*** Data under study Section Begins ***
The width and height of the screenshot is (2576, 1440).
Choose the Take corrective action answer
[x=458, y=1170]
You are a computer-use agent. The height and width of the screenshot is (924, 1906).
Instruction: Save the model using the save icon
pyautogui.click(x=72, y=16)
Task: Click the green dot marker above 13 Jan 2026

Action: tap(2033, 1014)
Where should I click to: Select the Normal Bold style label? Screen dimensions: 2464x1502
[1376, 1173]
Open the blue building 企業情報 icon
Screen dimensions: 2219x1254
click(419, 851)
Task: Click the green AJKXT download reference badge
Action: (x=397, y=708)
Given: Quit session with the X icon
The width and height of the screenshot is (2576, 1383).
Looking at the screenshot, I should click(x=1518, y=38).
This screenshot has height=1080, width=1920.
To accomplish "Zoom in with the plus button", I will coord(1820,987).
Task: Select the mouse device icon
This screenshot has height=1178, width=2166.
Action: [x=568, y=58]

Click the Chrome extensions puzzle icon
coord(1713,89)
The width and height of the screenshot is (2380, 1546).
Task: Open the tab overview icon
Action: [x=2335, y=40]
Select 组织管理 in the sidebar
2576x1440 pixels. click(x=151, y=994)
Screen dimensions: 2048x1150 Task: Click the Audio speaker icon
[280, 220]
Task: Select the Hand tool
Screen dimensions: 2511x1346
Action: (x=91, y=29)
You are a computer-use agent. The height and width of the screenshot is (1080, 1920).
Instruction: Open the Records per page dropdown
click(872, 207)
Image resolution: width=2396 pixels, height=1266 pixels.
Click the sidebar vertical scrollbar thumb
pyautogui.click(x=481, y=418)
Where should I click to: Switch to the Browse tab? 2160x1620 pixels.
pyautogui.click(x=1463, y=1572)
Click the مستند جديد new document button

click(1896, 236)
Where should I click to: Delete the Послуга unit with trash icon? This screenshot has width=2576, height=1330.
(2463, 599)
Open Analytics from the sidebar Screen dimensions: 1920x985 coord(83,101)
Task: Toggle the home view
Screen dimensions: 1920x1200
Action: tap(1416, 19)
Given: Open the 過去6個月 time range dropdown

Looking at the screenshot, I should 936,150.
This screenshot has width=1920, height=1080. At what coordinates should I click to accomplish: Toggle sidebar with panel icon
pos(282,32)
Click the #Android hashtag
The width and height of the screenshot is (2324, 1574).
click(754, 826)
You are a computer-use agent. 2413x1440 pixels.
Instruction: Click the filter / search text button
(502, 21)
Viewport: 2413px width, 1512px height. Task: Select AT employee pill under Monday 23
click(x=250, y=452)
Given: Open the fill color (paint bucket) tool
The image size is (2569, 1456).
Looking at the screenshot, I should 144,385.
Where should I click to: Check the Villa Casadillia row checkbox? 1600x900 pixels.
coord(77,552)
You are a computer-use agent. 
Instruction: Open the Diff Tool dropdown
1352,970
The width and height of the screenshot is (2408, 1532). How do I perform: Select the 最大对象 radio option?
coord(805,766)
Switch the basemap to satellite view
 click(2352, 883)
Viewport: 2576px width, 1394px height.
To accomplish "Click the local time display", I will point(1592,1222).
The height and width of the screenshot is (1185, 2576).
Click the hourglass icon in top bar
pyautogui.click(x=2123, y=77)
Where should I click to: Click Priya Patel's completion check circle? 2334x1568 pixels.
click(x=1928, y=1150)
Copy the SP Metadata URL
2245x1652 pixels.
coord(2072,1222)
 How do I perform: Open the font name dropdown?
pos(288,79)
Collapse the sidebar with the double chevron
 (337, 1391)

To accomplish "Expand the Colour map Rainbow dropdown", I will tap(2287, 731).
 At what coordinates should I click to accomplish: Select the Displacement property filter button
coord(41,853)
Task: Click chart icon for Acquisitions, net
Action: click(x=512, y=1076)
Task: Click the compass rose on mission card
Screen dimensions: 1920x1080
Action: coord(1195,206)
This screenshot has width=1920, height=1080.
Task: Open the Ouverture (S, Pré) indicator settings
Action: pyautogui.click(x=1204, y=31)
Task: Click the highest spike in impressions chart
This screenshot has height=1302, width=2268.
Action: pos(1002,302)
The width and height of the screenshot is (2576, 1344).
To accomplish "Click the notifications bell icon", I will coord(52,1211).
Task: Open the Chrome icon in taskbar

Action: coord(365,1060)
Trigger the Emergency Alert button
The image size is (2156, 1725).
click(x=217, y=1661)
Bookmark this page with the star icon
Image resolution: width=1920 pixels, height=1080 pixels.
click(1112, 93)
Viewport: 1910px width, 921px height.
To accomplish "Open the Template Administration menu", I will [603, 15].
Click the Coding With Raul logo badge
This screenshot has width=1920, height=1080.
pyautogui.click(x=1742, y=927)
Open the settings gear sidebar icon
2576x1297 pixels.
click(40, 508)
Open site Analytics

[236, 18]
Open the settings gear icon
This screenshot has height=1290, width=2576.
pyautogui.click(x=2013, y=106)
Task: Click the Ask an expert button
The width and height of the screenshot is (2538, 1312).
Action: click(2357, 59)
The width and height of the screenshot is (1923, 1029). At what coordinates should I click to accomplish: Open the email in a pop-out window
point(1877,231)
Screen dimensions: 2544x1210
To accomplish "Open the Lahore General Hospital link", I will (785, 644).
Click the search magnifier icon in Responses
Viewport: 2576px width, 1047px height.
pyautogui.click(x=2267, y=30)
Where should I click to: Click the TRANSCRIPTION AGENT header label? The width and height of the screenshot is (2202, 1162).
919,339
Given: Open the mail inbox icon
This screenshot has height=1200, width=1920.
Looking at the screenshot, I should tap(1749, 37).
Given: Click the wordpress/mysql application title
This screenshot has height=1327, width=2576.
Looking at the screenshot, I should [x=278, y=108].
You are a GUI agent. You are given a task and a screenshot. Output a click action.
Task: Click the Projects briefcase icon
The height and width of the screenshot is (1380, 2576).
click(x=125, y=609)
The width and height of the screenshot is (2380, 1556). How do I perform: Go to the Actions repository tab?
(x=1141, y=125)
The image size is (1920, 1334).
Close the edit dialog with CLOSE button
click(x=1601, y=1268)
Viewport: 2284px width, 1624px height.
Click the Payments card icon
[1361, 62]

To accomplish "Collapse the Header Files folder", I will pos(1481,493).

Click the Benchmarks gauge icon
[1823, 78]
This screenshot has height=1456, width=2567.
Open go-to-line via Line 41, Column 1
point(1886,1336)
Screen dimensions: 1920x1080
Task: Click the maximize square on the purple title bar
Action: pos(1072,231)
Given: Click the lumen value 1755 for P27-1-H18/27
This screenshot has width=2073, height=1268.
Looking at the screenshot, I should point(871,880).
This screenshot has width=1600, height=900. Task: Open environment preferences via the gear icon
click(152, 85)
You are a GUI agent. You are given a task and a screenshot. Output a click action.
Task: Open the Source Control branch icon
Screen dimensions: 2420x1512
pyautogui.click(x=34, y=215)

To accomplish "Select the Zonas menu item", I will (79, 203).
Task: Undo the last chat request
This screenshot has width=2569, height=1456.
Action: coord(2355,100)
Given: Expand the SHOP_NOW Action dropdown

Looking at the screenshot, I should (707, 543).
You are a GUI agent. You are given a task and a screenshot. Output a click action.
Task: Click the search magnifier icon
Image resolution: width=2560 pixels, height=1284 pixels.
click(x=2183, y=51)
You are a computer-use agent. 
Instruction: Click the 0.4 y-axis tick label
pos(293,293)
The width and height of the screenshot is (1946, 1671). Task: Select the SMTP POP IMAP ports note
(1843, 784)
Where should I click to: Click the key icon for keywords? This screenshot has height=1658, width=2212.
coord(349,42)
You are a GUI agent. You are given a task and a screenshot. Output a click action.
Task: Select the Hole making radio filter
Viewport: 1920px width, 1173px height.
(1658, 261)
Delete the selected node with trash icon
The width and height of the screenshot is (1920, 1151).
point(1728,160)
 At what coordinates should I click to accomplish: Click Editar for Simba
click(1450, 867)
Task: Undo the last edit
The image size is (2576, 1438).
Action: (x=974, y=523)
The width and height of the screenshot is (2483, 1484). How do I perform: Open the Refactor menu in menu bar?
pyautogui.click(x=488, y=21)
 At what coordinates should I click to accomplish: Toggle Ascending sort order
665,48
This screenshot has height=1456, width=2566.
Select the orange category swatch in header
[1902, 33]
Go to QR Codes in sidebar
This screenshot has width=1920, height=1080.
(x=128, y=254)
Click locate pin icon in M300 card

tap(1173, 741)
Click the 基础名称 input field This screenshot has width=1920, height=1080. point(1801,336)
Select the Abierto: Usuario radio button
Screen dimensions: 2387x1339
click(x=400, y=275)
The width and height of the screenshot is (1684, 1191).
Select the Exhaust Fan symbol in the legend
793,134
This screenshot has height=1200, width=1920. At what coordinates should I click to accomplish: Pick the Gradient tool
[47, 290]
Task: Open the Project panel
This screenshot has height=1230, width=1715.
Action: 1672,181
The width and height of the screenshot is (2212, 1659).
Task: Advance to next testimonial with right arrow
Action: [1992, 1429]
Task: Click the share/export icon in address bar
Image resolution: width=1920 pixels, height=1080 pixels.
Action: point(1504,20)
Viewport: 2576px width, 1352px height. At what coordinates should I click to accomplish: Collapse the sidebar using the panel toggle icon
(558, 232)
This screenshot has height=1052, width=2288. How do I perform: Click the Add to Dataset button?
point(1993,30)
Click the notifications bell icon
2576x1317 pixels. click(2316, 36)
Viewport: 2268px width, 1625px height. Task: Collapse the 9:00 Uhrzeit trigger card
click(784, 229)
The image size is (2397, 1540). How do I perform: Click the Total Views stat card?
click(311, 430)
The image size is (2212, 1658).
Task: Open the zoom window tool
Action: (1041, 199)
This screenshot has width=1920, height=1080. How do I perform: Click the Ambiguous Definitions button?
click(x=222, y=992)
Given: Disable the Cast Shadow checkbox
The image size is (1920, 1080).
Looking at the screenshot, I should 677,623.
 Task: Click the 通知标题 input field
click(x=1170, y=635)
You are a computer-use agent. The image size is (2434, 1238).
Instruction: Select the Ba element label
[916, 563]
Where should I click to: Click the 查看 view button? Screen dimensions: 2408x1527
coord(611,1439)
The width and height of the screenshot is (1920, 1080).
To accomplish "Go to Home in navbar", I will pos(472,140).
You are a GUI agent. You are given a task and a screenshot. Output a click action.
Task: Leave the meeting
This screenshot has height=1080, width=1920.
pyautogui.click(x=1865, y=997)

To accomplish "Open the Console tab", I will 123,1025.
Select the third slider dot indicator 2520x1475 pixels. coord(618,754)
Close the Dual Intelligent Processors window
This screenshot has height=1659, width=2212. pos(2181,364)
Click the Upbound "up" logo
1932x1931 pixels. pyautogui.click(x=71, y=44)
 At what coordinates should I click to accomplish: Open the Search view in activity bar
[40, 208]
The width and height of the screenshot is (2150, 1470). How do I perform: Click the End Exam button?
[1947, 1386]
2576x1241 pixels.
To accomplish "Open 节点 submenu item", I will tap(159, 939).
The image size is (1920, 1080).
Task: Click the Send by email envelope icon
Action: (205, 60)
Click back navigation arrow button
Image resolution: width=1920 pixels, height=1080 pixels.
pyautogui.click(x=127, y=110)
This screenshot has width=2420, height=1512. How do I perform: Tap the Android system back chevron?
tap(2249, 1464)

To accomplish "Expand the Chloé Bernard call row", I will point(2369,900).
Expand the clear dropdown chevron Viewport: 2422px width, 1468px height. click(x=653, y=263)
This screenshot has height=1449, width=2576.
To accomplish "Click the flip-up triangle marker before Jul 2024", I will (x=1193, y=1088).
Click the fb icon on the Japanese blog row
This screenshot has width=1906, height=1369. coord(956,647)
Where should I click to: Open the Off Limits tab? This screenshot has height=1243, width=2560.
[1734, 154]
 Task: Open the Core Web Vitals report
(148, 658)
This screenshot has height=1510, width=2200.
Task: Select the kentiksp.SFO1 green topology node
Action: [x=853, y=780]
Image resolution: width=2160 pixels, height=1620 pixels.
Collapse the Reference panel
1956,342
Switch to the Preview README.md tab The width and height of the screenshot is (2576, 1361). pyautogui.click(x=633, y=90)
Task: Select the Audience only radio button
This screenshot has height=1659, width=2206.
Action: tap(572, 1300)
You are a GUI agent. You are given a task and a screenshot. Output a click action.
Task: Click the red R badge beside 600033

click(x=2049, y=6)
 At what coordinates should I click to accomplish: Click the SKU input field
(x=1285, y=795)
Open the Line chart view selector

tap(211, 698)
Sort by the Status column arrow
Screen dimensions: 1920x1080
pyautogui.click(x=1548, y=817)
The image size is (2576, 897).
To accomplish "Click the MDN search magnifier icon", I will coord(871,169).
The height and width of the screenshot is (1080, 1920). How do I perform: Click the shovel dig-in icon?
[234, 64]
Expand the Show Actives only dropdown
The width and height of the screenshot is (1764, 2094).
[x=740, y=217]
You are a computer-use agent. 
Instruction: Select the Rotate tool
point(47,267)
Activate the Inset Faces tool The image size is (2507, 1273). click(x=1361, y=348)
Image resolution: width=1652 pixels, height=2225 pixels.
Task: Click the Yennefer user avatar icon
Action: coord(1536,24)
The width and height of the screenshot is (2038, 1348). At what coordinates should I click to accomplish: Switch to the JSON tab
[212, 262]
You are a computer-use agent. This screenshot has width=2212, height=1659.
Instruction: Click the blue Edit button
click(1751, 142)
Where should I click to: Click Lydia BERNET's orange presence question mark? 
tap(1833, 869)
*** Data under study Section Ends ***
▶ _Task goal_:
Would you please return all lines of the data that include the word "Undo"?

▶ _Exercise response_:
Task: Undo the last chat request
Task: Undo the last edit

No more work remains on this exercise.